---------- Exercise input ----------

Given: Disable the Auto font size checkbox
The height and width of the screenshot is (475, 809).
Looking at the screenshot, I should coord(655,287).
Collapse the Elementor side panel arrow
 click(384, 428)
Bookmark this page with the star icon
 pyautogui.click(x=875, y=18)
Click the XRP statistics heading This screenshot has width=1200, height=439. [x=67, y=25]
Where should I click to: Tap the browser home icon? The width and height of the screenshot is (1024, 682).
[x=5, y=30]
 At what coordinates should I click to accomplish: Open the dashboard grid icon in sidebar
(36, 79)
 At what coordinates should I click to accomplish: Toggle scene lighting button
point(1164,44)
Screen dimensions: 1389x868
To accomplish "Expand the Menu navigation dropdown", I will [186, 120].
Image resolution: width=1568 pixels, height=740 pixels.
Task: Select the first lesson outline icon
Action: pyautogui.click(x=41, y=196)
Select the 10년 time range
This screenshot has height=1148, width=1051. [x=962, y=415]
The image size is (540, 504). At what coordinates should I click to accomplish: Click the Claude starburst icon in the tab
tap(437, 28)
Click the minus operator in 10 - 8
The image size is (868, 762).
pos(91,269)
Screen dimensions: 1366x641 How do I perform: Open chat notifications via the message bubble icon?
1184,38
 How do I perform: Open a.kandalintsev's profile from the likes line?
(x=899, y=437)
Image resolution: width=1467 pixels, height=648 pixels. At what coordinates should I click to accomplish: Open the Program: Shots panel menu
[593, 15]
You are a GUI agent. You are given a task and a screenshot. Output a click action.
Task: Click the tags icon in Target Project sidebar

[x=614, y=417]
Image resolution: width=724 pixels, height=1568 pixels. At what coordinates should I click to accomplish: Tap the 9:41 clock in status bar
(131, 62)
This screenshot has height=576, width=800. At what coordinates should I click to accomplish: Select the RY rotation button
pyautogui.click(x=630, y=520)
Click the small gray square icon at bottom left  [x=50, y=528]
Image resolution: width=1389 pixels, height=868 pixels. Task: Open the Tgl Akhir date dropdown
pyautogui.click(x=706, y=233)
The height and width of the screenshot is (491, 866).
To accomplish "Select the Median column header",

----------

Please format every row above as a Markdown table with the columns No. and Line. Put a running number in No. and the line itself in Line, and leave out blank lines.

### Output for this task
| No. | Line |
|---|---|
| 1 | Given: Disable the Auto font size checkbox |
| 2 | The height and width of the screenshot is (475, 809). |
| 3 | Looking at the screenshot, I should coord(655,287). |
| 4 | Collapse the Elementor side panel arrow |
| 5 |  click(384, 428) |
| 6 | Bookmark this page with the star icon |
| 7 |  pyautogui.click(x=875, y=18) |
| 8 | Click the XRP statistics heading This screenshot has width=1200, height=439. [x=67, y=25] |
| 9 | Where should I click to: Tap the browser home icon? The width and height of the screenshot is (1024, 682). |
| 10 | [x=5, y=30] |
| 11 |  At what coordinates should I click to accomplish: Open the dashboard grid icon in sidebar |
| 12 | (36, 79) |
| 13 |  At what coordinates should I click to accomplish: Toggle scene lighting button |
| 14 | point(1164,44) |
| 15 | Screen dimensions: 1389x868 |
| 16 | To accomplish "Expand the Menu navigation dropdown", I will [186, 120]. |
| 17 | Image resolution: width=1568 pixels, height=740 pixels. |
| 18 | Task: Select the first lesson outline icon |
| 19 | Action: pyautogui.click(x=41, y=196) |
| 20 | Select the 10년 time range |
| 21 | This screenshot has height=1148, width=1051. [x=962, y=415] |
| 22 | The image size is (540, 504). At what coordinates should I click to accomplish: Click the Claude starburst icon in the tab |
| 23 | tap(437, 28) |
| 24 | Click the minus operator in 10 - 8 |
| 25 | The image size is (868, 762). |
| 26 | pos(91,269) |
| 27 | Screen dimensions: 1366x641 How do I perform: Open chat notifications via the message bubble icon? |
| 28 | 1184,38 |
| 29 |  How do I perform: Open a.kandalintsev's profile from the likes line? |
| 30 | (x=899, y=437) |
| 31 | Image resolution: width=1467 pixels, height=648 pixels. At what coordinates should I click to accomplish: Open the Program: Shots panel menu |
| 32 | [593, 15] |
| 33 | You are a GUI agent. You are given a task and a screenshot. Output a click action. |
| 34 | Task: Click the tags icon in Target Project sidebar |
| 35 | [x=614, y=417] |
| 36 | Image resolution: width=724 pixels, height=1568 pixels. At what coordinates should I click to accomplish: Tap the 9:41 clock in status bar |
| 37 | (131, 62) |
| 38 | This screenshot has height=576, width=800. At what coordinates should I click to accomplish: Select the RY rotation button |
| 39 | pyautogui.click(x=630, y=520) |
| 40 | Click the small gray square icon at bottom left  [x=50, y=528] |
| 41 | Image resolution: width=1389 pixels, height=868 pixels. Task: Open the Tgl Akhir date dropdown |
| 42 | pyautogui.click(x=706, y=233) |
| 43 | The height and width of the screenshot is (491, 866). |
| 44 | To accomplish "Select the Median column header", |